** START OF Extracted entries **
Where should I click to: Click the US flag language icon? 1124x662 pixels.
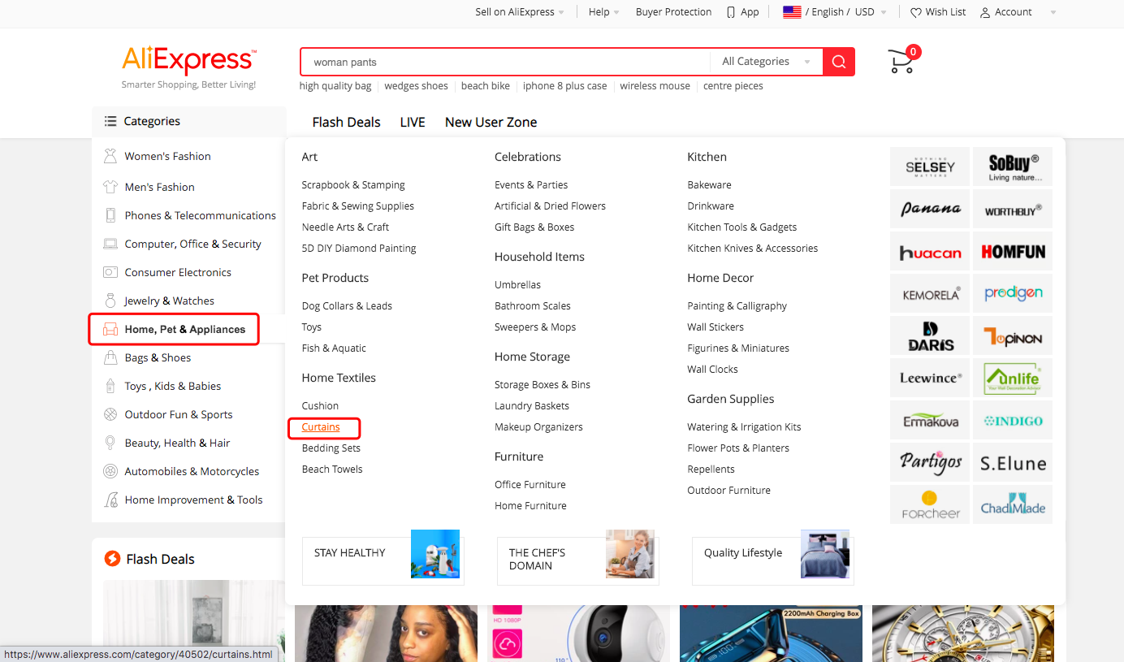(792, 11)
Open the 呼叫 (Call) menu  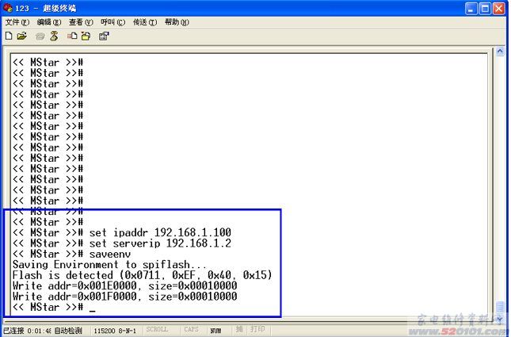pyautogui.click(x=112, y=22)
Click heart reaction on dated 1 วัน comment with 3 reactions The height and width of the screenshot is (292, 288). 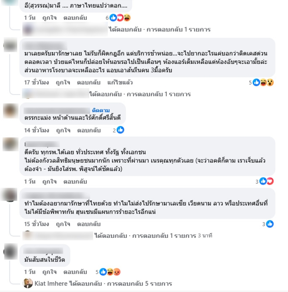270,181
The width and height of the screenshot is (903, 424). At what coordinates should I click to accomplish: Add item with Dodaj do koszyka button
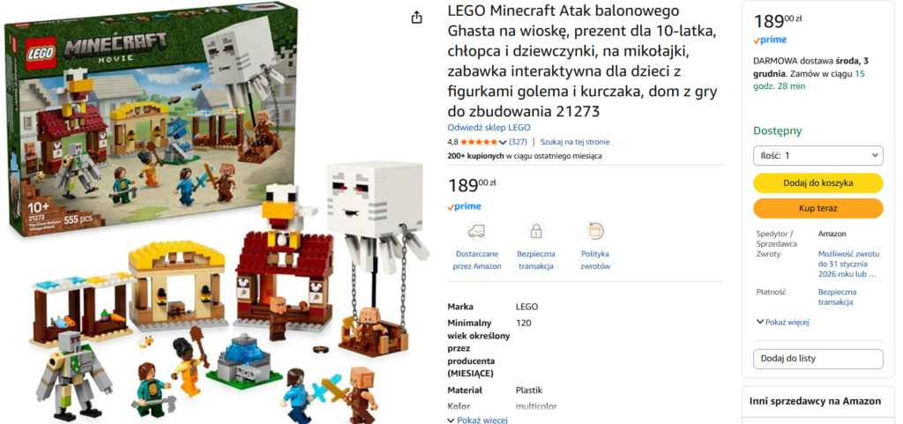[817, 183]
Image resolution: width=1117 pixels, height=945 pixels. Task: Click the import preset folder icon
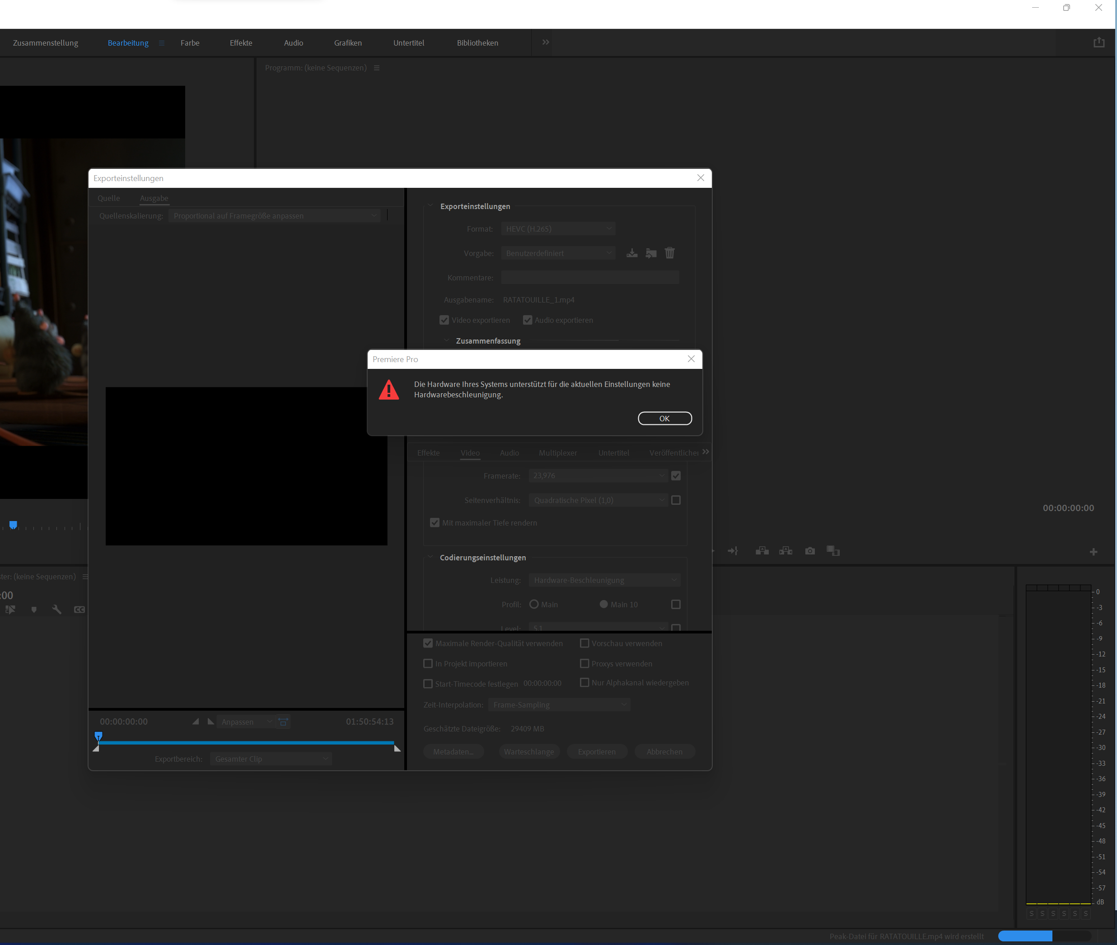(651, 253)
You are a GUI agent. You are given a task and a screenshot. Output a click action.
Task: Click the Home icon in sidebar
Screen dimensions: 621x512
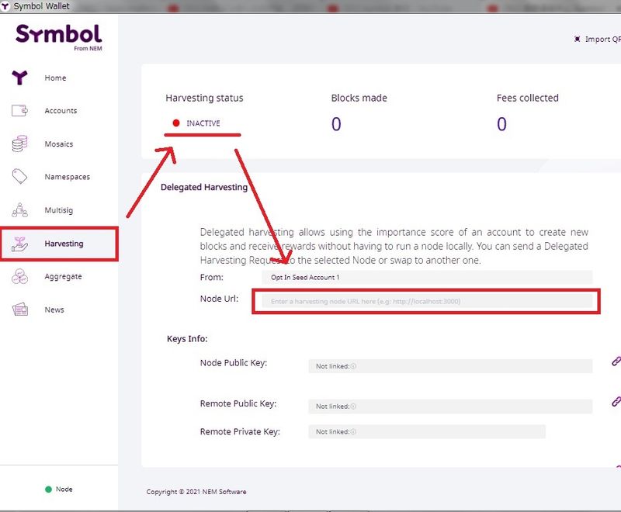pos(19,78)
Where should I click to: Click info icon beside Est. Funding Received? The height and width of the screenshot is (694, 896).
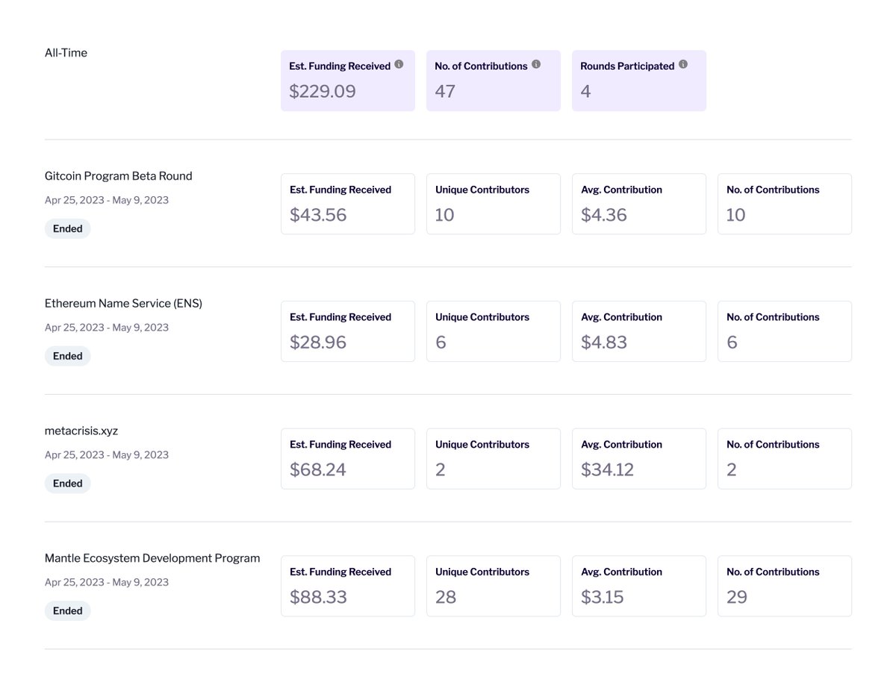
** END OF Extracted entries **
**Direction:** Put the part of the records that opens with the line containing "You are a GUI" and runs through the end of the records into a numbered list, one line per item, with blank lines skipped. Leave the pictures out of the answer.

**Solution to this exercise:**
1. You are a GUI agent. You are given a task and a screenshot. Output a click action.
2. Task: Click the Home icon in sidebar
3. Screen dimensions: 621x512
4. pos(19,78)
5. Where should I click to: Click info icon beside Est. Funding Received? The height and width of the screenshot is (694, 896).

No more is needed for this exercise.